L’esperienza personale non è un dato. Ma quando il Rapporto annuale Istat, nella fotografia scoraggiante dell’Italia che restituisce con la delicatezza di una sberla, parla del campione più in svantaggio, cioè quello che riguarda donne, in particolare millennial e meridionali, in quanto perfetta rappresentante di categoria non posso che accogliere a braccia aperte questo momento di agnizione flaubertiana: Madame Bovary, c’est moi!
Mi perdonino dunque i lettori se ne faccio una questione personale, ma la situazione mi appare molto chiara. L’ascensore sociale si è rotto, e io ci sono rimasta dentro, con le luci spente, il telefono che non prende e la sirena di emergenza che rimbomba nella tromba delle scale di un condominio vuoto (ci avranno fatto troppi Airbnb). Non che servisse l’Istat per capirlo, basta guardarsi intorno, piccoli sondaggi esistenziali condotti tra coetanei sparsi in giro per il paese – o per il globo: loro, di solito, sono i più svegli della cucciolata.
Noi nati tra il 1980 e il 1994 facciamo pochissimi figli, non compriamo casa e non superiamo i nostri genitori in fatto di guadagni, piuttosto retrocediamo. Guardiamo il lato positivo, siamo anche quelli che possono approfittare di questo appuntamento annuale per fare ciò che ci viene meglio, ossia lamentarci, visto quanto emerge dal documento: un tripudio di disparità di genere, determinismo verghiano, inadeguatezza salariale e fughe strategiche.

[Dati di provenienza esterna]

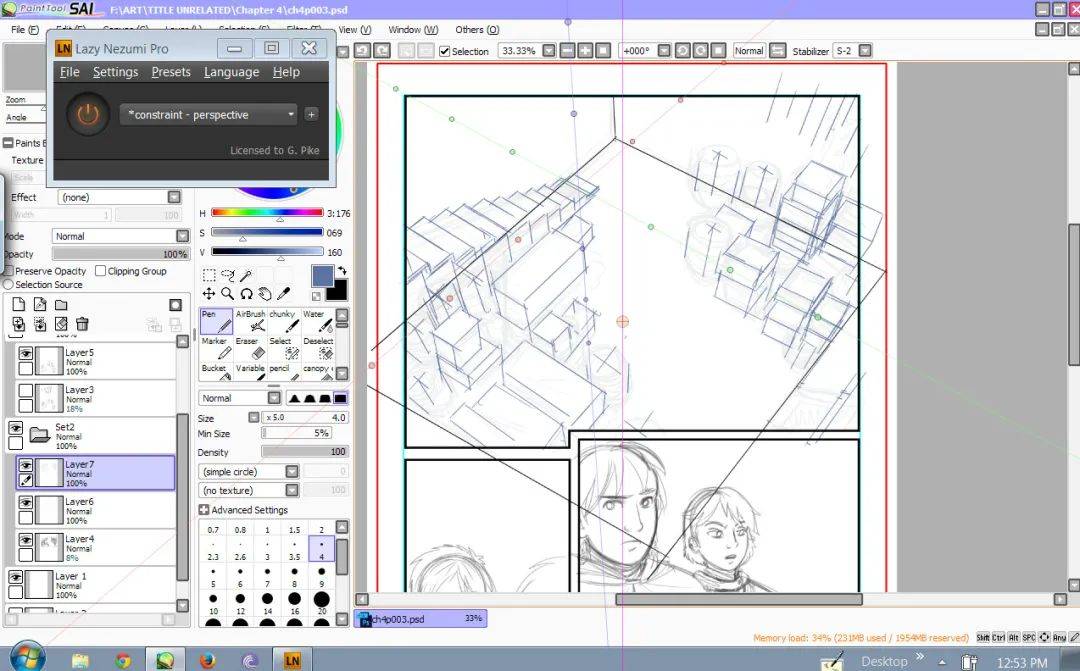1080x671 pixels.
Task: Open the Stabilizer S-2 dropdown
Action: 865,51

Qualcuno però dovrebbe anche chiedersi se i nostri non sono solo piagnistei da semi-giovani choosy e bamboccioni, ma reazioni comprensibili di fronte a uno sfacelo generazionale. Poi chiaro, non parlo a nome di nessuno, «a malapena rappresento me stesso», diceva un trentenne degli anni Ottanta. Ma da donna, meridionale e millennial, per rivisitare il ritornello meloniano, la realtà di quel rapporto eccome se la conosco.